What Needs to Improve
While a myriad of issues could go in this space, this week we will focus on a young and inexperienced group for Indianapolis: the wide receivers.
The talent isn't going to magically improve anytime soon, but the chemistry and timing of the receivers' relationship with Luck can, and must, for the offense to be dangerous in January.
One thing that should help in this regard is the return of Griff Whalen to the lineup. Whalen is not an above-average receiver, and his lack of speed greatly hurts his ability to be a consistent threat and can throw off the timing of the Colts offense.
Take this throw from Andrew Luck, for example.
Whalen has a step on the defender, but Luck's throw is long. You can't help but speculate that Whalen's lack of speed compared to the rest of the wide receiving corp played a part here.
T.Y. Hilton, Da'Rick Rogers, Brazill and Darrius Heyward-Bey all have good speed, and the difference between them and Whalen is staggering.

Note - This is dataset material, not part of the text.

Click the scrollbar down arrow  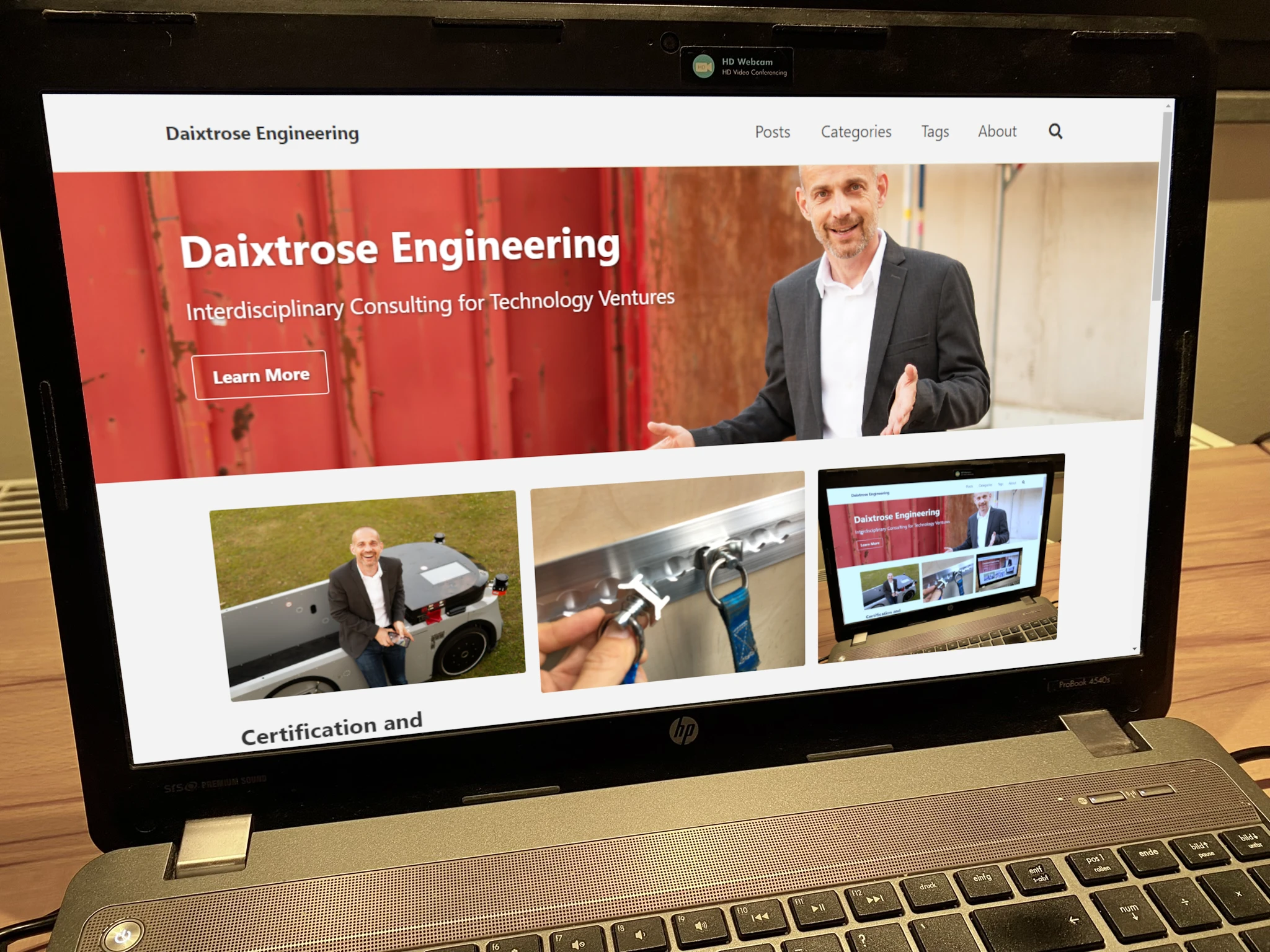(1134, 649)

With this being Luck's first throw to Whalen in this game, you can see a difference.
But, Whalen would come back with a great example of timing with Luck on his 14-yard touchdown reception.
Luck makes the read pre-snap, identifying the blitz by linebacker Darryl Sharpton (blue) and the coverage by D.J. Swearinger on Colts TE Coby Fleener (red). With that in mind, Luck knows that Kareem Jackson will be on an island against Griff Whalen on the right side (tan).

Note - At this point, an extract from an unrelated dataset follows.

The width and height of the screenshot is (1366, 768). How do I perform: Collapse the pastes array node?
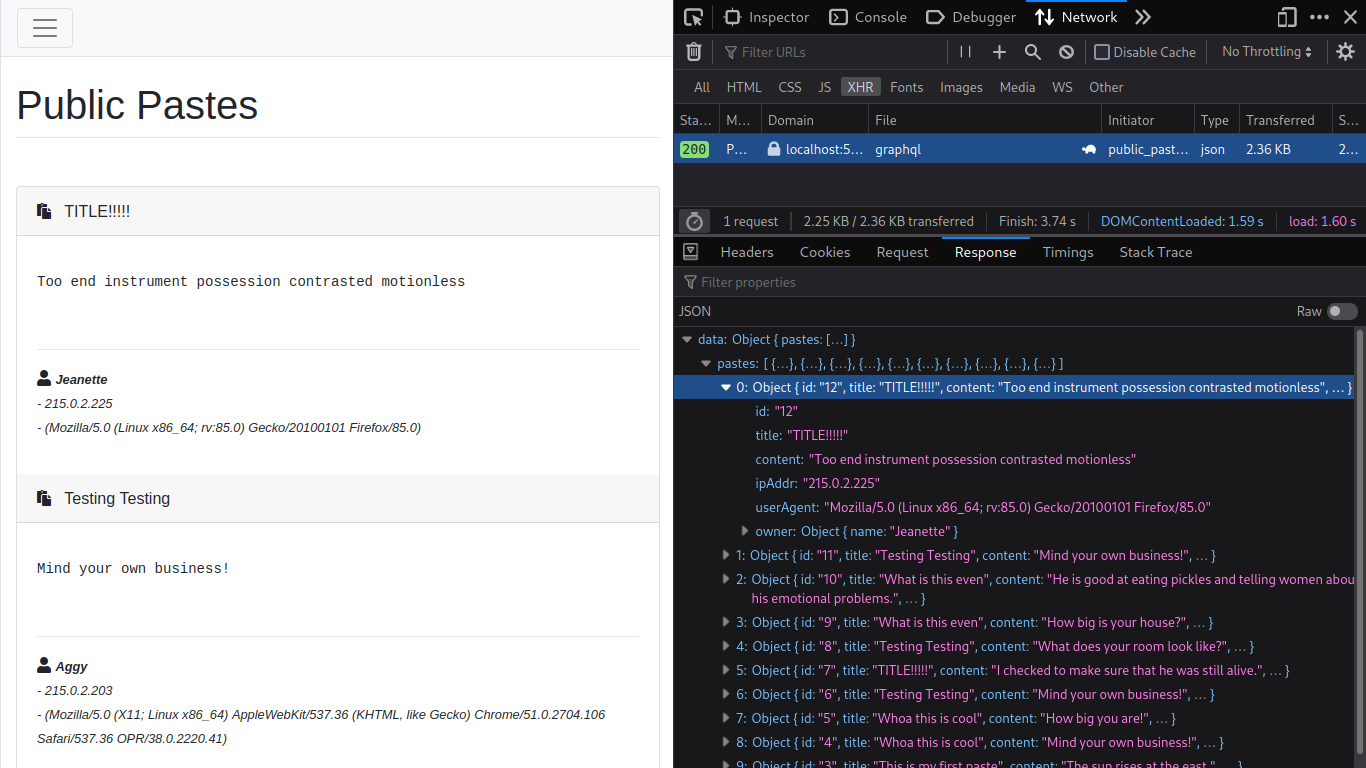pyautogui.click(x=706, y=364)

Whalen's post route takes him right to the space Swearinger vacates, so all that's needed is a solid route and quick throw from Luck.
Luck makes the throw just as Whalen makes his break, as he should. Whalen's slight fake to the outside gets Jackson to bite, and the touchdown is on.
It's a play that is reminiscent of the Peyton Manning offenses in Indianapolis, which executed similar timing patterns and combinations on countless occasions.
In contrast, you have Da'Rick Rogers' route on Luck's interception.
Unlike Whalen, Rogers doesn't fake outside, his break is rounded and he slows after the change of direction, all of which lead to the cornerback jumping the route and making the interception.
On both plays, Luck makes an accurate throw to a spot as the receiver makes the break. One receiver makes a good cut and is at that spot, the other does not.
It's those kinds of plays that the Colts have to eradicate going into the playoffs. They have some potential at the receiver position, but with their inexperience and lack of polish, consistency is hard to be found. With two weeks to work on that consistency and timing, perhaps they can still be dangerous come January.